Lists frequently asked questions for New Federal Standards for Collecting and Reporting Race and Ethnicity Categories.
Background

What is the federal requirement for collecting data on race and ethnicity?
Who is requiring this?
Is it really legal to collect race and ethnicity data on students and staff?
Where can I get more information on the federal guidance?
Where can I go to get more help on translating race and ethnicity for CALPADS data elements, CALPADS best practices, CALPADS File Specifications and Code Sets, and other information about CALPADS?

Data Collection

Does the two-part question have to be asked in exactly that order?
Have the race definitions changed?
What is the federal definition of Hispanic/Latino ethnicity?
What are the definitions of the federal race categories?
There doesn't seem to be a race category to select when respondents select their ethnicity as Hispanic/Latino.
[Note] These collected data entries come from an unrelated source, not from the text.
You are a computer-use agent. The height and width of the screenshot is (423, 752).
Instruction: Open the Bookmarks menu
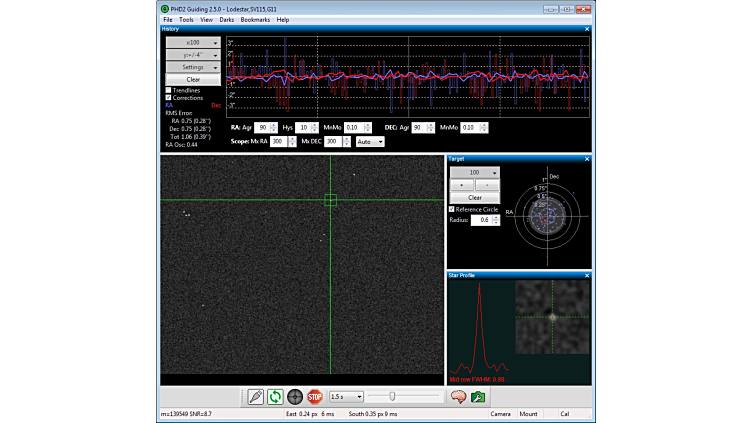click(255, 19)
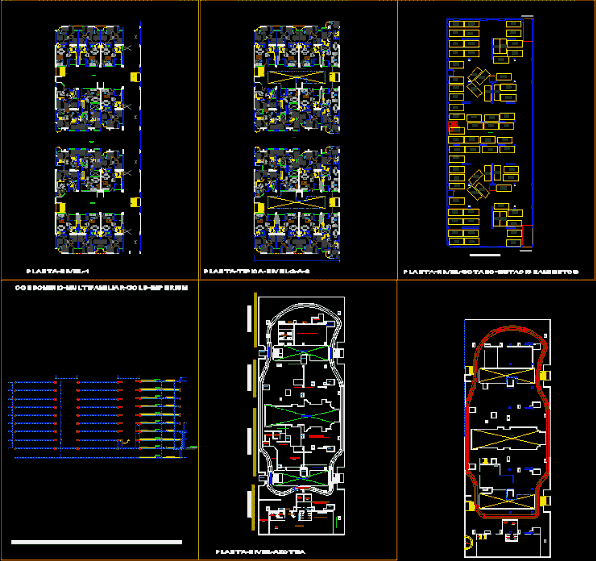Select the large green X in roof plan center

tap(302, 415)
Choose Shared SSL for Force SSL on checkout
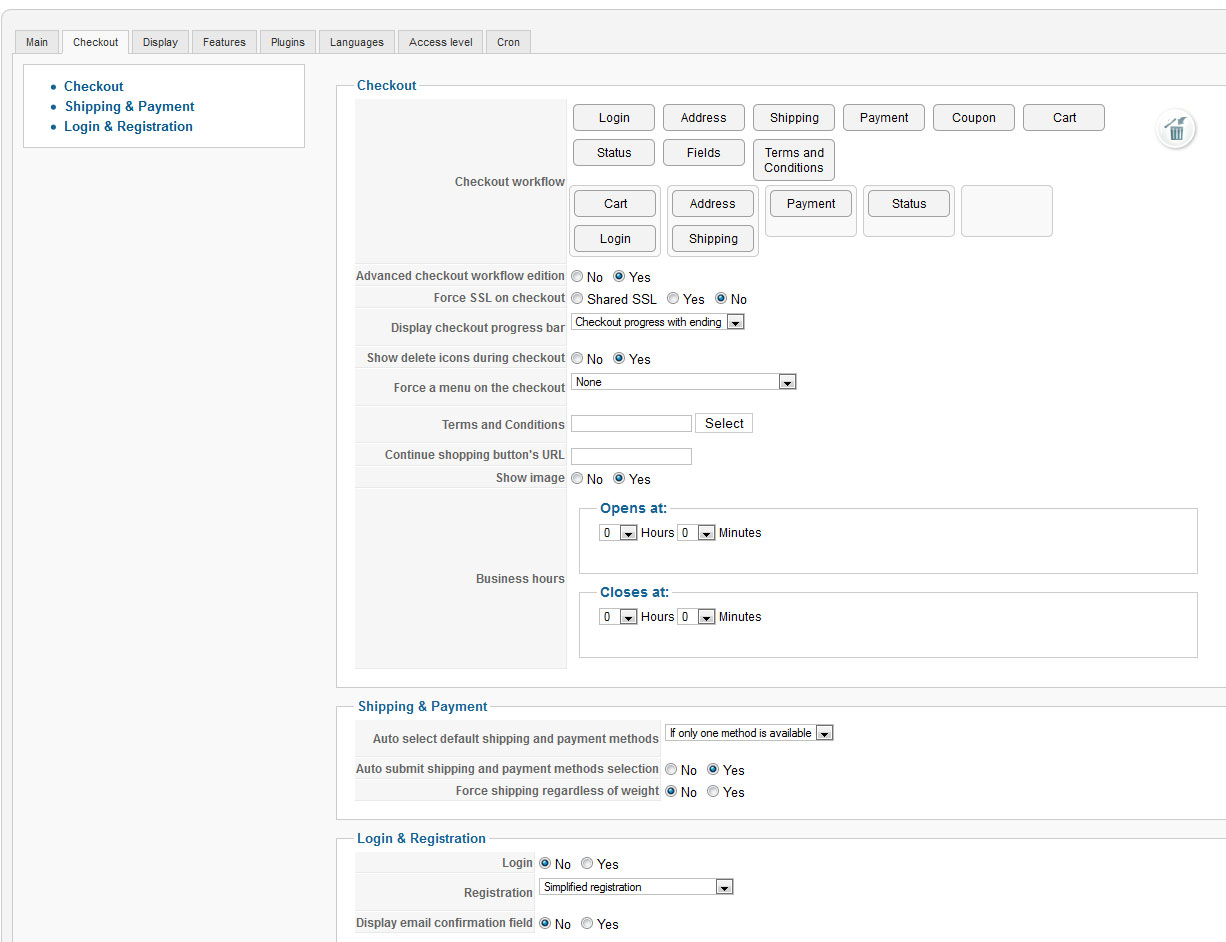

What's the correct race selection for someone who is Hispanic or Latino?
Can we put space on our form for parents/guardians to indicate “Declined to answer” under the Race question, or can we put “You may leave this question blank if you answered Yes to the Hispanic question” in our instructions for the race question?
Do we still collect the Asian sub-group information?
Can I collect even more detailed race data?
Do we need to re-survey students whom we’ve already identified?
What do we do when respondents refuse to identify their race or ethnicity?
Can it be a condition of employment that the staff member identifies a race and ethnicity?
How long must data collection records be maintained at the local level?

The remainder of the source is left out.